When a lawsuit, subpoena, or court order needs to reach the other side, someone has to physically deliver those documents and prove it happened. That job belongs to a process server. For attorneys and paralegals, getting service right is not a formality. Defective service can delay a case for months, get a default judgment vacated, or sink a motion before it's heard.
What a Process Server Actually Does
A process server delivers legal documents to the named party (the "respondent" or "defendant") in a way that satisfies the rules of the court where your matter is filed. The core deliverables are simple, but the execution is where the value lies.
Typical documents include:
- Summons and complaints
- Subpoenas (for testimony, deposition, or records)

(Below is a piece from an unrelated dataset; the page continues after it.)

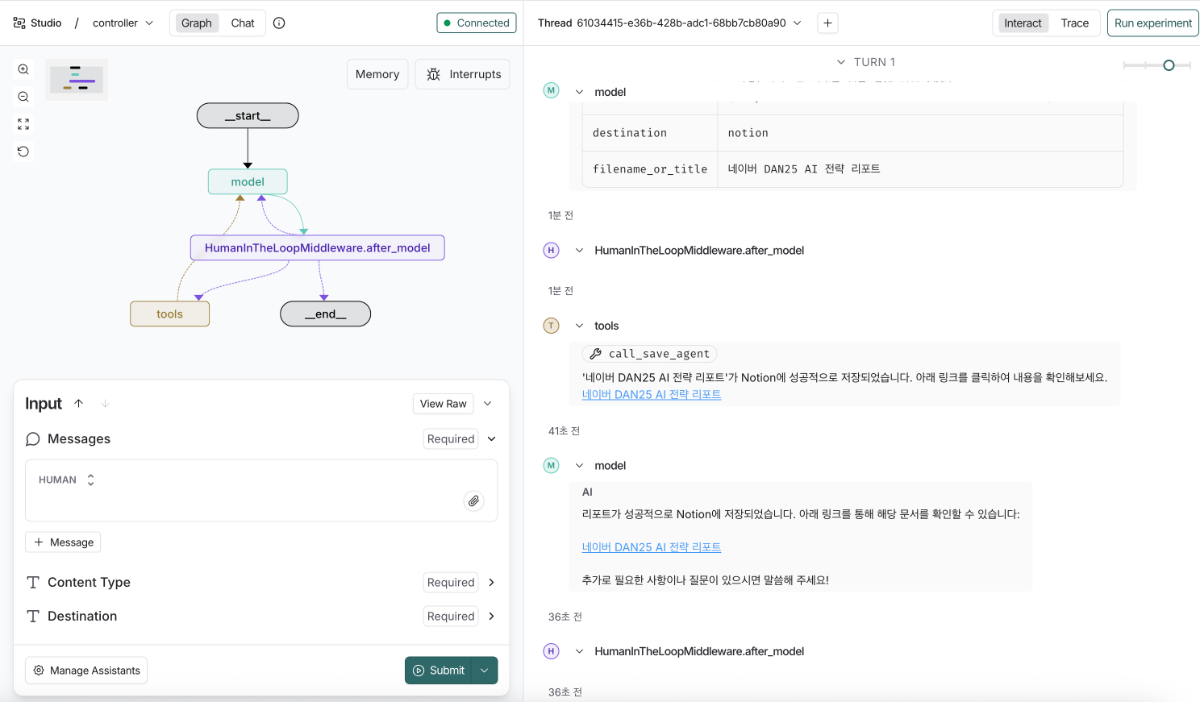This screenshot has width=1200, height=702.
Task: Click the Run experiment button
Action: (1152, 23)
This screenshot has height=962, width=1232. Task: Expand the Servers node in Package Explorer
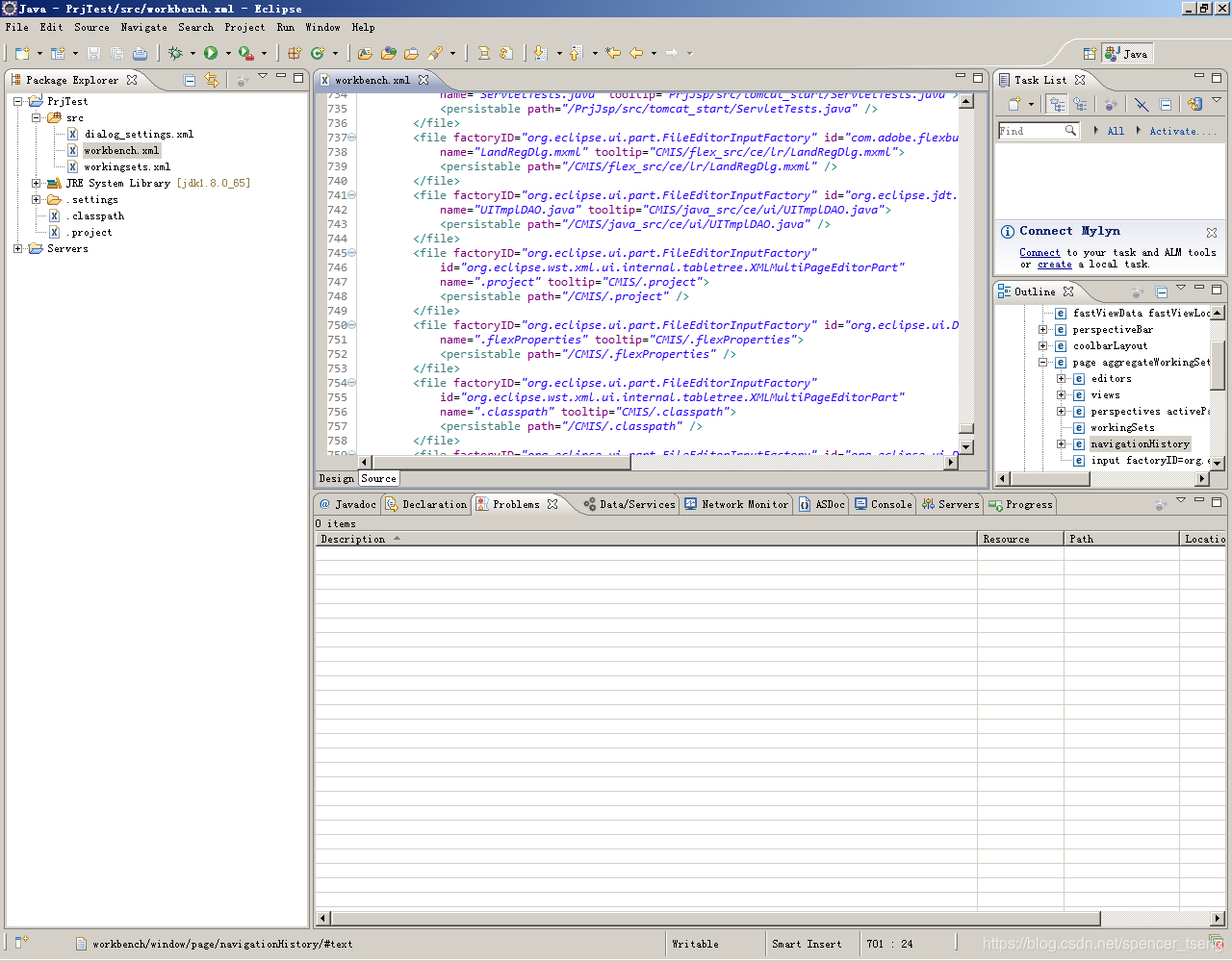pyautogui.click(x=16, y=248)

- Citations and petitions in family and probate matters
- Eviction and unlawful detainer notices
- Writs, orders to show cause, and restraining orders
- Small claims and civil filings
Beyond handing over paper, a competent server will:
- Attempt service diligently. Multiple attempts at different times of day and days of the week, since people aren't always home or at work when you'd expect.
- Confirm identity and follow the method your jurisdiction allows: personal service, substituted service (leaving documents with a co-resident or person of suitable age), or service on a registered agent for a business.

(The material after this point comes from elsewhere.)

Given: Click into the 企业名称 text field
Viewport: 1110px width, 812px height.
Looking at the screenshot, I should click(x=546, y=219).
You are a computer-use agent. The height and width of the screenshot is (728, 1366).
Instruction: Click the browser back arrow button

- Skip trace when a party has moved or is avoiding service, using public records, databases, and field investigation to locate them.
- Document everything and execute a sworn affidavit or proof of service that holds up if opposing counsel challenges it.

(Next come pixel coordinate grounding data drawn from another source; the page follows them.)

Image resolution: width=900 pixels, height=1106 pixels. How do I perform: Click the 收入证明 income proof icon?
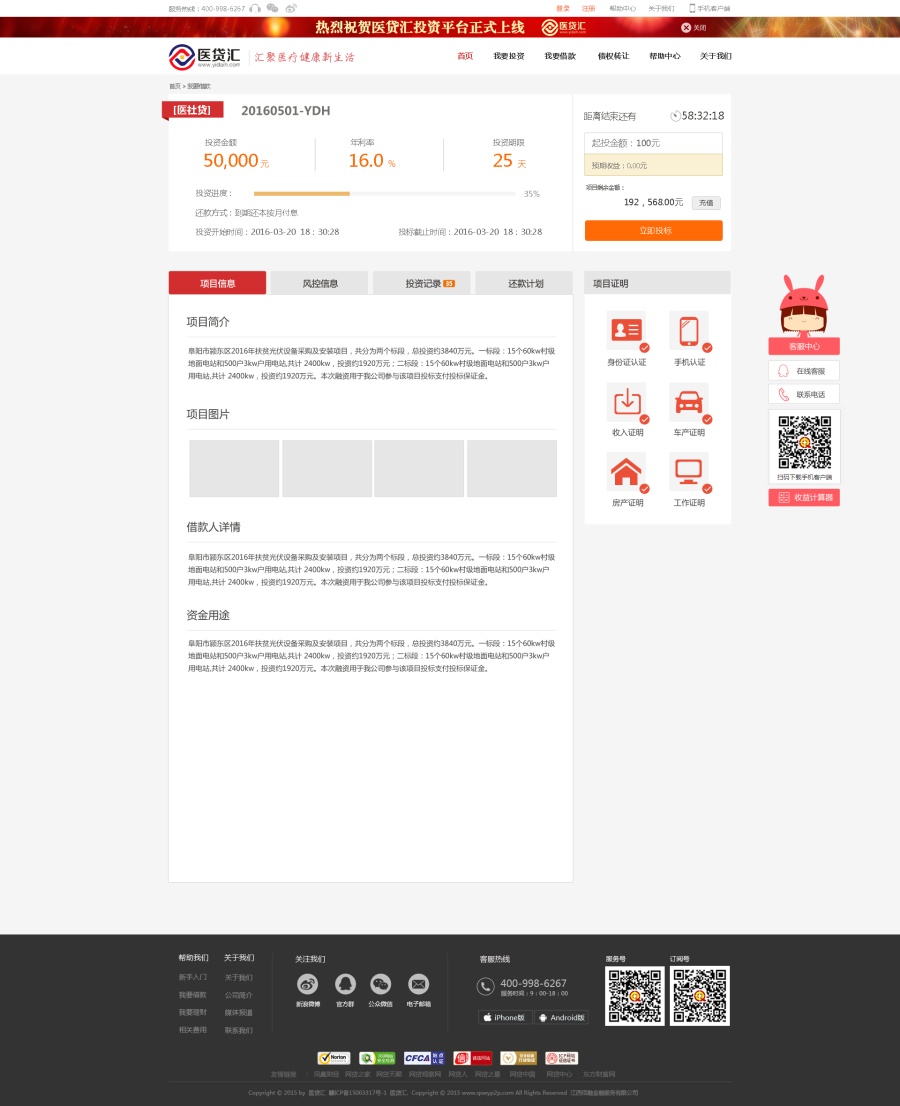[x=626, y=401]
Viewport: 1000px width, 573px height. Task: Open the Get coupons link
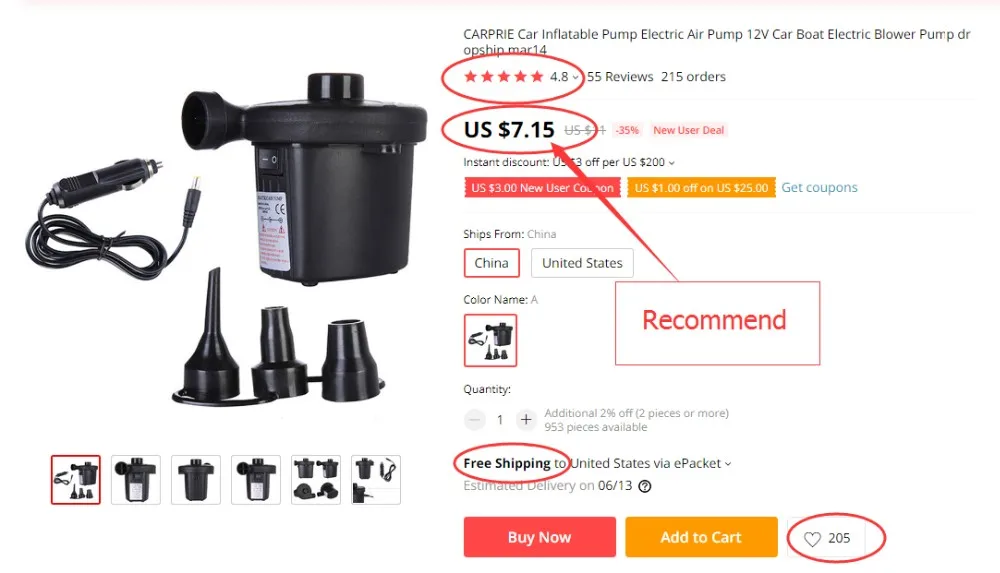[820, 188]

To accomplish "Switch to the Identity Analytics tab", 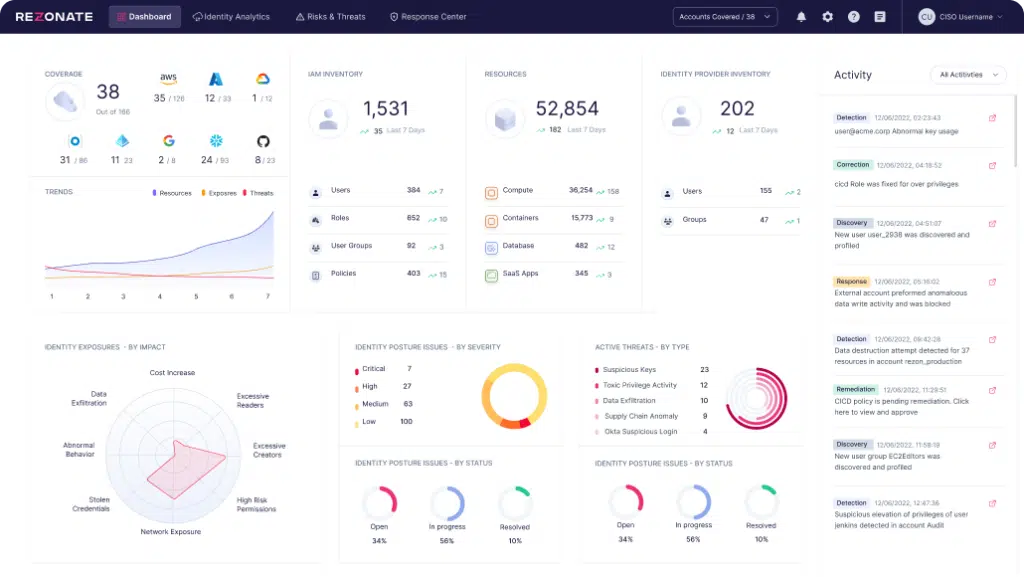I will point(231,17).

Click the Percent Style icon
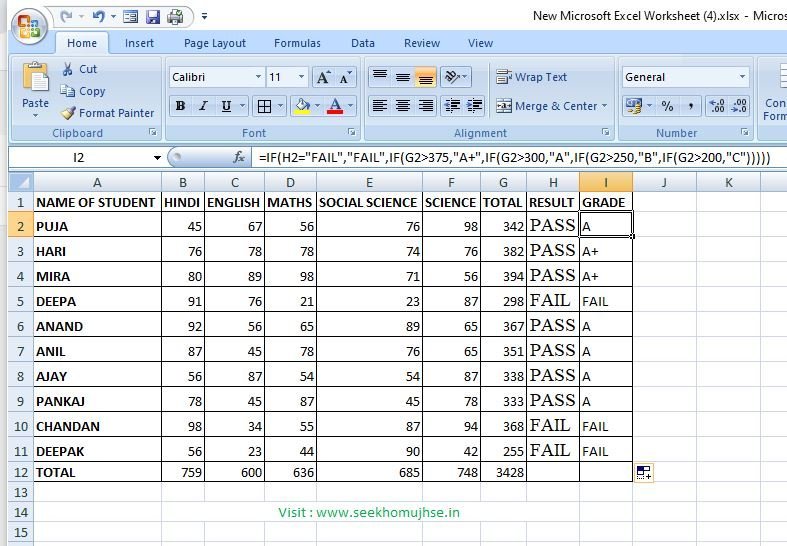(x=667, y=106)
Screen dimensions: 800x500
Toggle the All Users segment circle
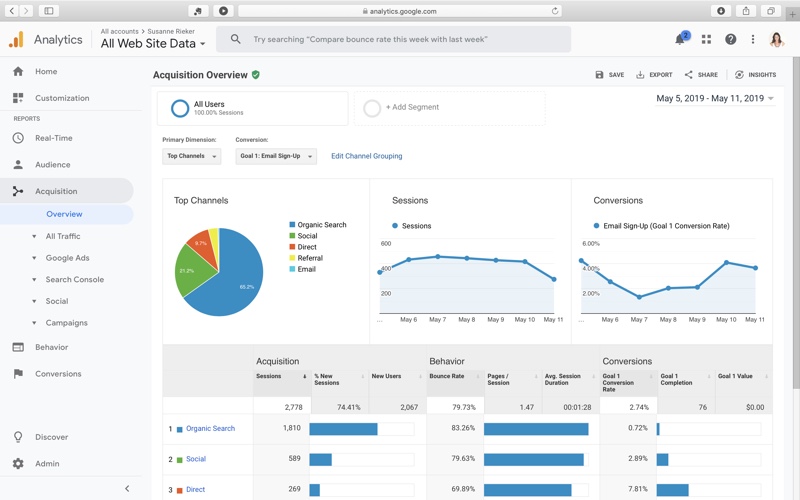coord(180,108)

Why the Proof of Service Matters Most
The affidavit of service is the deliverable that actually protects your case. It's a sworn statement describing who was served, when, where, how, and by whom, often with a physical description of the person served. Courts rely on it as evidence that the defendant received notice and that due process was satisfied.
A vague, incomplete, or sloppy affidavit invites a motion to quash service. A detailed one, ideally with GPS-stamped photos and time logs, makes service difficult to attack. When you evaluate servers, ask how thorough their affidavits are. That single document is the difference between a clean record and a contested one.
When You Need One (and When You Don't)
You generally need a process server, or another authorized method, any time the rules require formal notice to a party. That covers the start of most lawsuits and most subpoenas to non-parties.
You may not need one when:
- Service can be made by certified mail or the court clerk, which some jurisdictions allow for certain filings.
- A party has waived formal service or agreed to accept service through counsel.
- The sheriff's office handles service in your county, though sheriffs are often slower and make fewer attempts than a private server.
Rules vary widely by state and by court. Who is allowed to serve, how many attempts are required, and whether the server must be licensed all depend on local law. Always check the specific rules for your jurisdiction before you assume a method is valid.
Licensing and Qualifications
There is no single national standard. Some states (such as California, Texas, Arizona, Nevada, and Illinois in certain counties) require process servers to be registered, licensed, or certified. Many other states have no licensing requirement at all and simply require that the server be over 18 and not a party to the case.
When the stakes are high, look for membership in a professional association like NAPPS (the National Association of Professional Process Servers) or a state association, which signals familiarity with court rules and ethical standards.
What It Costs
Pricing depends on location, urgency, and difficulty. As realistic ranges:
- Routine service: often somewhere in the $45 to $100 range per address for standard turnaround.
- Rush or same-day service: typically higher, sometimes $100 to $200 or more.
- Skip tracing or hard-to-serve parties: billed as an add-on or hourly, since locating an evasive defendant takes real work.
- Mileage or multiple attempts may be itemized separately.
These are general figures and vary significantly by region and by individual provider. Always get the fee structure in writing up front, including what happens if service can't be completed.
How to Hire a Reliable Process Server
A few practical steps separate a smooth experience from a missed deadline:
- Verify licensing where your state requires it, and ask for proof.
- Confirm jurisdiction coverage. A server based far from the service address may charge more or attempt less often.
- Ask about attempt policy. How many attempts are included, and at what times?
- Set the deadline clearly. Tell them your service-by date and any hearing dates that depend on it.
- Provide good information. A clear address, physical description, work schedule, and vehicle details dramatically improve success rates.
- Ask about the affidavit and tracking. Real-time status updates and a detailed, court-ready proof of service are worth paying for.
- Check responsiveness. A server who answers the phone and reports promptly is one who will tell you fast when an attempt fails, so you can pivot to substituted service or a court order for alternative service.
You can search and compare process servers and other legal-support professionals by location for free on courtreporter.co, which makes it easy to line up coverage in an unfamiliar venue before a filing deadline.
The Bottom Line
A process server's job is to deliver legal notice and prove it in a way that survives scrutiny. The cheapest option isn't always the best value. Diligent attempts, accurate skip tracing, and an airtight affidavit are what keep your case on schedule and your service from being challenged. Vet for licensing, communication, and documentation, and you'll rarely have to think about service again until the next filing.